The total value of goods and services traded across international borders has increased exponentially over the last 50 years. As trade barriers were systematically dismantled, the world’s major economies became more intertwined. This ‘globalisation’ of the production and consumption of goods and some services has had a wide range of impacts.

Global wealth has increased significantly and unevenly; inflation has fallen and outsourcing has enabled lower production costs for many goods and services.

Many investors, conscious of the risks posed by political fragmentation and increased protectionism, worry if this trend will continue. While it is unlikely the gains of the past will be quickly reversed, the future pace of change may be significantly slower.

The current trade war between China and the USA illustrates the potential problems.

In 1990, China was the twelfth largest economy in the world, less that a sixteenth the size of the largest world economy [USA] with an annual average income of US$315. By 2018, the Chinese economy has grown 30 times larger, lifting more than 700 million people out of poverty. This phenomenal growth for such a large country was bound to cause friction.

In 2017/18, the US mood towards China changed significantly, with increases in trade tariffs on goods. The investment implications of increased tariffs will continue for 2019 and beyond. Investors are asking, how they can balance the risks of investing in China with the growth opportunities investment in China still offers.

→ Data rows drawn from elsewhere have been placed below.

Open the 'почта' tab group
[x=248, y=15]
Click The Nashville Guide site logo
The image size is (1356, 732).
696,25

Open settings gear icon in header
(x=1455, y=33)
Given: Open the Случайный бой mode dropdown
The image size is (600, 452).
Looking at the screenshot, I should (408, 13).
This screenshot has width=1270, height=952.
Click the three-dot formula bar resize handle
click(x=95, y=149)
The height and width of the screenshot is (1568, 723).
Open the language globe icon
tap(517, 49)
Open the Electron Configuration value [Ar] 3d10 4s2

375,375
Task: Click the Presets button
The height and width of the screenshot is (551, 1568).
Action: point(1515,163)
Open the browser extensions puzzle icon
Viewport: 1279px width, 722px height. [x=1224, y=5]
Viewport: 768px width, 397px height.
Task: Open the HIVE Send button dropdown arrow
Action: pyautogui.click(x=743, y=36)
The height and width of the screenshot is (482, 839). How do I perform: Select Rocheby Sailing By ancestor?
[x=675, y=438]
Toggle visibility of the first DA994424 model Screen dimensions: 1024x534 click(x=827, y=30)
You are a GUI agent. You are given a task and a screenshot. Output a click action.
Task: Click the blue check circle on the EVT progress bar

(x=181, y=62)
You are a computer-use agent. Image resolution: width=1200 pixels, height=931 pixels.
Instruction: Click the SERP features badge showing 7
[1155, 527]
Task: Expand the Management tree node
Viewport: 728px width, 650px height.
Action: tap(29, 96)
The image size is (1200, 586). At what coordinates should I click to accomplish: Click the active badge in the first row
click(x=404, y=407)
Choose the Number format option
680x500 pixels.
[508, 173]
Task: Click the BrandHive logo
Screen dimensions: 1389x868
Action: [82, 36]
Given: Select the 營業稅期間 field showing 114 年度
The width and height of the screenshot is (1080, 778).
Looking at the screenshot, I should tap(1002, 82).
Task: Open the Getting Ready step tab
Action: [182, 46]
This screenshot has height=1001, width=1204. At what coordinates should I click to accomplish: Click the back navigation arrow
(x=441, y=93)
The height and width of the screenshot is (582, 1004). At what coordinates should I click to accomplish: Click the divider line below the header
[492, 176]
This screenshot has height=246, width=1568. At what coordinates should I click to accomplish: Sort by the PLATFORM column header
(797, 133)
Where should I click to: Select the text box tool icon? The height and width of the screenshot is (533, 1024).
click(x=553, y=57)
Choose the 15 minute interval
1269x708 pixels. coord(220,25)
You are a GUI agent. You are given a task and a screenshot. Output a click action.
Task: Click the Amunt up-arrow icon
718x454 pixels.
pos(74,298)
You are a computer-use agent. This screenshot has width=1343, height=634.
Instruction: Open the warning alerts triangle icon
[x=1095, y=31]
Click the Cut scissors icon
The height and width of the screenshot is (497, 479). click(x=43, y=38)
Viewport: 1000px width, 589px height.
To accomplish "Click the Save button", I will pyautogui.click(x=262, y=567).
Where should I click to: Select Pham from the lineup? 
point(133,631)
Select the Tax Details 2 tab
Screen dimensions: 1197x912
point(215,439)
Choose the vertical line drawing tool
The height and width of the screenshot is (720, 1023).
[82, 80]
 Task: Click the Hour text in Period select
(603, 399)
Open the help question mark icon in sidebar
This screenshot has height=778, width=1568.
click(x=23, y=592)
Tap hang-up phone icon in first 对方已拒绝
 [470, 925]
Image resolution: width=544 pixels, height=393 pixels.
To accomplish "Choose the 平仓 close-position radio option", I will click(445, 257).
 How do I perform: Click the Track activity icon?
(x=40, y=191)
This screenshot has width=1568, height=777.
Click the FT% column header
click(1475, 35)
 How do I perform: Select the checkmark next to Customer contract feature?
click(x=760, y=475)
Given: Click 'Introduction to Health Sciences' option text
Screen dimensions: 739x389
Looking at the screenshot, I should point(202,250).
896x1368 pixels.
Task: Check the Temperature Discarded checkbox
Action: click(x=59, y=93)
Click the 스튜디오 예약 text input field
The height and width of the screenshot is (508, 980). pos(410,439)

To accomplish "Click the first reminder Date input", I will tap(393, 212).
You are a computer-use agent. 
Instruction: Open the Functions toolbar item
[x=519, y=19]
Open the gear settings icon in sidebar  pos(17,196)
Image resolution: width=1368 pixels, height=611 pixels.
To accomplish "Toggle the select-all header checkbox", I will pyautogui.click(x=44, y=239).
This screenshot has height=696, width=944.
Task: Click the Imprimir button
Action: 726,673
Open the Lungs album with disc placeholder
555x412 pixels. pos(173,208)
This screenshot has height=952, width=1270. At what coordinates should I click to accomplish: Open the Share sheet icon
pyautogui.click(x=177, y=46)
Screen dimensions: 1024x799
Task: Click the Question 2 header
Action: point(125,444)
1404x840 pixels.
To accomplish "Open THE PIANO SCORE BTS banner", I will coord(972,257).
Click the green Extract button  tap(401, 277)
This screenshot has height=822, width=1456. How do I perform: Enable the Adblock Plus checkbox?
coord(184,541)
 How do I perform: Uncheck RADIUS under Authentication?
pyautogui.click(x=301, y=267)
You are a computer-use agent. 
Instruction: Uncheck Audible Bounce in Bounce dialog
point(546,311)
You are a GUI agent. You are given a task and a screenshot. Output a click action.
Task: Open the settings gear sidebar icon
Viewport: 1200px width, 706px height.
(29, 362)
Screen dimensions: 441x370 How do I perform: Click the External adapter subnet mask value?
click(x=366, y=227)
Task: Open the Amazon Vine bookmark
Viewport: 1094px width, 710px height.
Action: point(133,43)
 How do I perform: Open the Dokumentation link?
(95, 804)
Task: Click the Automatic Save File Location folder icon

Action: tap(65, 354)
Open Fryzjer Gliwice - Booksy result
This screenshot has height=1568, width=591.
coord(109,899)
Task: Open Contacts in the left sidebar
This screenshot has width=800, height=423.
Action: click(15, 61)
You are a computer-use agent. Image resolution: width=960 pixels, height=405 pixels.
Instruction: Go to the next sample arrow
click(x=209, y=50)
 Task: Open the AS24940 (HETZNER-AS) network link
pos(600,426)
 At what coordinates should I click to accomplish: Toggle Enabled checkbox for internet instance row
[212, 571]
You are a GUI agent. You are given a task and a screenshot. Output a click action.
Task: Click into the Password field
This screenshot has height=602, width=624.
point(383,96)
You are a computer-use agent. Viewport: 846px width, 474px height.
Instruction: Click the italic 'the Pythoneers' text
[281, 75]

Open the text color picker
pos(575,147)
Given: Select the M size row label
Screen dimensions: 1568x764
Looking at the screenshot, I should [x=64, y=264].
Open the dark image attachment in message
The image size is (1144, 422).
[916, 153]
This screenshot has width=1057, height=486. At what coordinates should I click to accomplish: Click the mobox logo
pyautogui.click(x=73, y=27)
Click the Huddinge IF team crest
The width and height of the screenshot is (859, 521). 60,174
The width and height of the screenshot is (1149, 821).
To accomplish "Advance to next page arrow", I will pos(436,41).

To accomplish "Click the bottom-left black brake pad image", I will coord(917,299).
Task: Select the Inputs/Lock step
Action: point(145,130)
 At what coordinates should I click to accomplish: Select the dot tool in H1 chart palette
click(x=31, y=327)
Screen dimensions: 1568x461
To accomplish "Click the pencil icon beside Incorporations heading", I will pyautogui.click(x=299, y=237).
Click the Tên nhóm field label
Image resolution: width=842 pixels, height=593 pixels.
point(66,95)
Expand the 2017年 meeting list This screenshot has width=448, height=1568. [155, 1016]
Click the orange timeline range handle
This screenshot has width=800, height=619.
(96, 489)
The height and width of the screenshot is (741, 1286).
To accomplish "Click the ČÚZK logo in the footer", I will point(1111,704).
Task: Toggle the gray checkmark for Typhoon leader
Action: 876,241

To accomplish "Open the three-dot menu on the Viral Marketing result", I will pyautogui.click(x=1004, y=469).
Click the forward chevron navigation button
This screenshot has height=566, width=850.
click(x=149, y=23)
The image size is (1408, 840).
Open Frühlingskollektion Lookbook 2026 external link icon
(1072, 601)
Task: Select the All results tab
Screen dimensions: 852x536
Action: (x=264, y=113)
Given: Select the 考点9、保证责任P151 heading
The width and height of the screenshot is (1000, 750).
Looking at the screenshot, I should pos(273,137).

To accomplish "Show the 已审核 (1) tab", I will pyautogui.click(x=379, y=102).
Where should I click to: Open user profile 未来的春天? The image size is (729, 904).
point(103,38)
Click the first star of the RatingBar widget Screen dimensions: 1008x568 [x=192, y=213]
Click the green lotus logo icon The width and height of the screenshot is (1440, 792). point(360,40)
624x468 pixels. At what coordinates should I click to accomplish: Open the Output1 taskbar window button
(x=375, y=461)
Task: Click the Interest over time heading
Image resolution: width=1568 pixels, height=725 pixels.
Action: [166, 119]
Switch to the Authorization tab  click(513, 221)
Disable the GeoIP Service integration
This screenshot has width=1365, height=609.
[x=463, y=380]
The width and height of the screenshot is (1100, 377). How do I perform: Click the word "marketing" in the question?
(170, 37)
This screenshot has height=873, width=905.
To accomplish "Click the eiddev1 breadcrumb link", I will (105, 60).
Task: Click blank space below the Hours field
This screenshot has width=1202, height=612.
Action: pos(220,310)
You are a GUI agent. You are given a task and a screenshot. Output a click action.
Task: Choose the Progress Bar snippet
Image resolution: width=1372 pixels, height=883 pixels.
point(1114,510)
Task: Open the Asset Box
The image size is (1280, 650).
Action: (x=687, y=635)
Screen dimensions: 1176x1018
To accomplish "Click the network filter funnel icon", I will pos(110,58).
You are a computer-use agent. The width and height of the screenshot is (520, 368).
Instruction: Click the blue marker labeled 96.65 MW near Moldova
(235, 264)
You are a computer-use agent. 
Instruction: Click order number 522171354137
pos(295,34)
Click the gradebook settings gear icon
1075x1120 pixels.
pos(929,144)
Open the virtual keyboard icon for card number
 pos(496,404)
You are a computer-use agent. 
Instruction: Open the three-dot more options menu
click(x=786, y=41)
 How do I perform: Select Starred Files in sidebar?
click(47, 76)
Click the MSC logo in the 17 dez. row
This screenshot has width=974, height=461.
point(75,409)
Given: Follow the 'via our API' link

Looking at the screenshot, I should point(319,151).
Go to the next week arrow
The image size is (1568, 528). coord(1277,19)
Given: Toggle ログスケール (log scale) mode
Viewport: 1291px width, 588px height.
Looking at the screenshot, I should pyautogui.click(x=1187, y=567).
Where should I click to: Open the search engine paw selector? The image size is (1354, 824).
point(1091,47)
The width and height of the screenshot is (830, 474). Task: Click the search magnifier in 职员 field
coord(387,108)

If global trade reverses direction, we may see greater divergence between investment returns in different countries and regions. The current view of analysts that ‘global stocks are best’ will be challenged in this scenario. Investors, seeking above average returns, will need to carefully balance how their portfolios might best be exposed to growth in China and the East in general with the risks to those portfolios that are currently very challenging to assess.

An environment of global economic divergence will have a knock-on effect with currency markets becoming more volatile, thus causing asset managers to review how currency risks within portfolios will be managed.